Diretto da Tommy Wirkola, noto per il suo lavoro in film come “Hansel e Gretel – Cacciatori di streghe”, “Thrash” si presenta come un disaster movie che evolve in un horror classico. Questa transizione genera sia varietà che confusione: se da un lato la molteplicità di pericoli offre un elemento di sorpresa, dall’altro il film sembra indeciso sulla sua vera identità.

Un aspetto che potrebbe risultare deludente è l’incapacità di approfondire adeguatamente né il tema del disastro naturale né quello dell’orrore marino. A differenza di opere precedenti come “Sharknado”, “Thrash” non riesce a sfruttare appieno la potenza comica o critica che queste situazioni potrebbero generare, lasciando spazio a una narrazione superficiale.

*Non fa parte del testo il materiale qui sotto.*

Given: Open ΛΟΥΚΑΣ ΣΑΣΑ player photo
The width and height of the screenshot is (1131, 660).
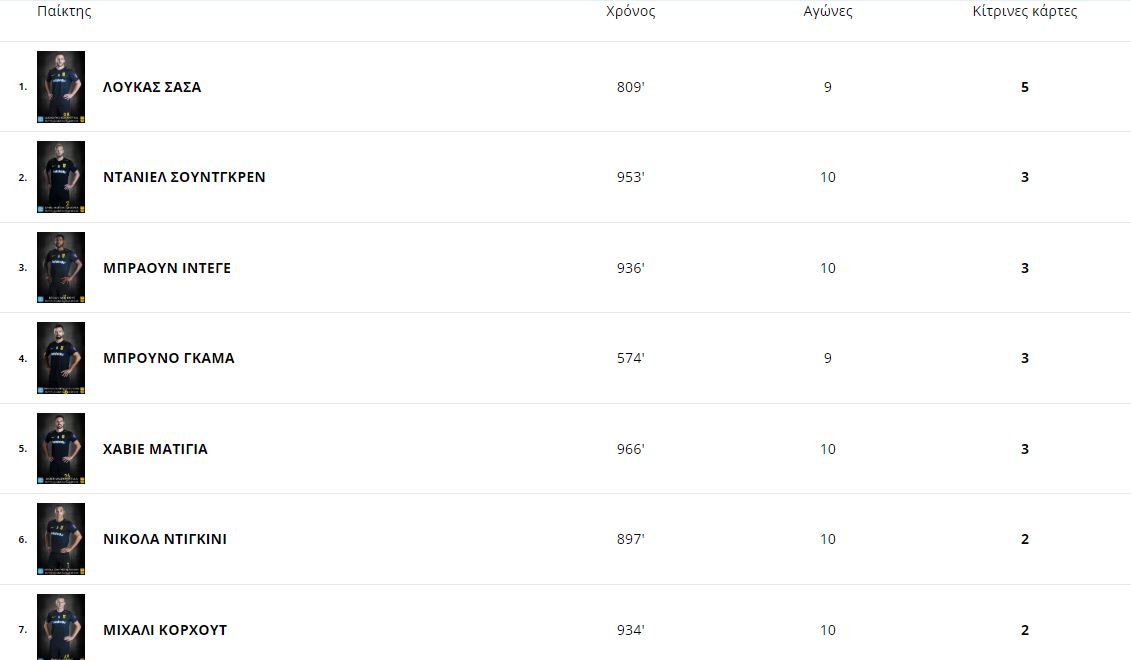Looking at the screenshot, I should coord(61,87).
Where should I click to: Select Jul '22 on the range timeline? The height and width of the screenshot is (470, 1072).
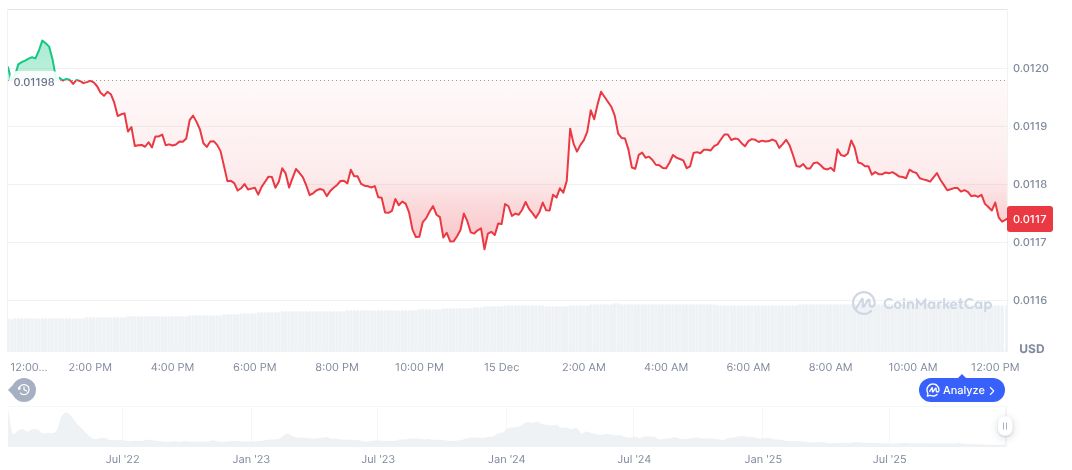pyautogui.click(x=122, y=459)
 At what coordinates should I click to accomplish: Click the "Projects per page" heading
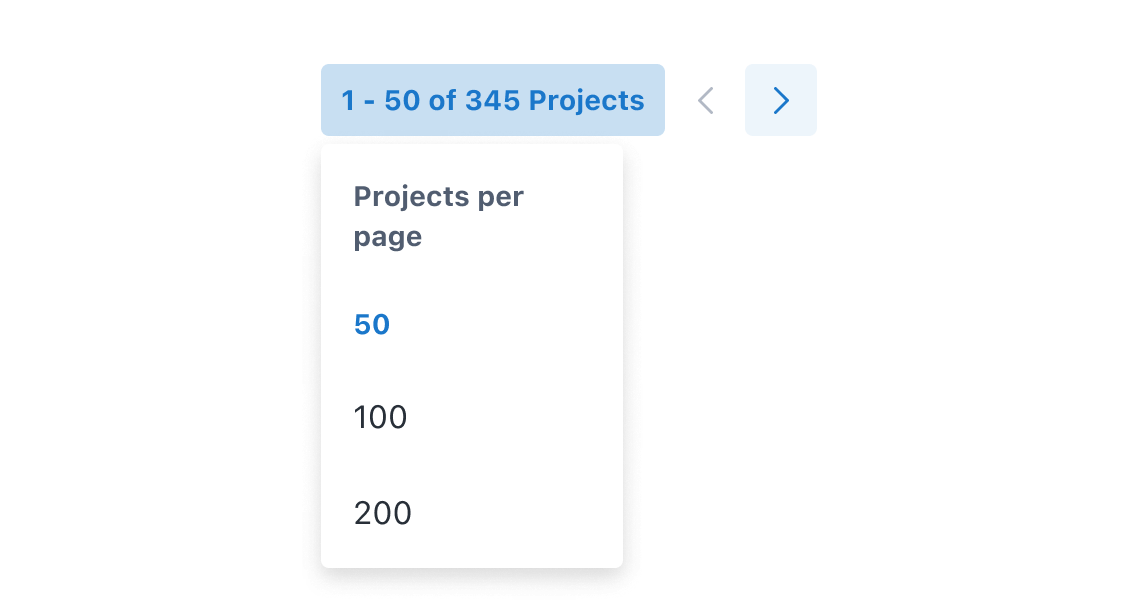pyautogui.click(x=438, y=216)
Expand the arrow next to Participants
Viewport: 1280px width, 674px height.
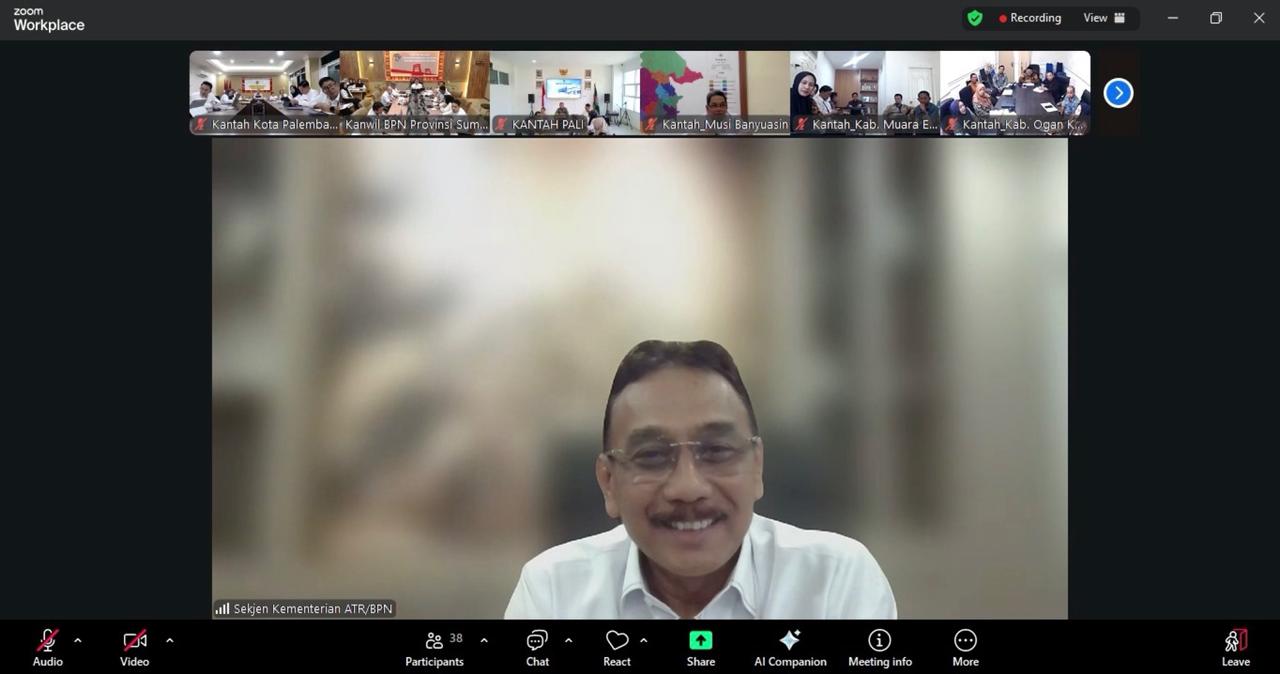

Un intrattenimento senza pretese

Nonostante le sue mancanze, “Thrash” si propone come un’opzione di svago per una serata in casa. L’intento del film è chiaro: fornire un’ora e mezza di intrattenimento senza troppe pretese. Wirkola riesce a realizzare alcune sequenze di grande tensione, in cui gli squali diventano protagonisti di un’azione frenetica, accompagnata da un’abbondante dose di sangue e momenti di violenza, elementi essenziali per questo genere.

Per alcuni spettatori, l’assenza di profondità narrativa potrebbe sembrare un difetto, ma per altri, questo potrebbe essere esattamente ciò che cercano per passare una serata tranquilla. Non sorprende quindi che “Thrash” abbia rapidamente scalato le classifiche di Netflix, dimostrando che a volte un buon intrattenimento può bastare.

Perché “Thrash” potrebbe piacerti

– Sequenze ben orchestrate che creano suspense.
– La fusione di due minacce diverse, un’idea intrigante.

Criticità del film

– La mancanza di sviluppo nei personaggi e nelle loro storie.
– Gli spunti narrativi trattati in modo superficiale, senza un’adeguata esplorazione.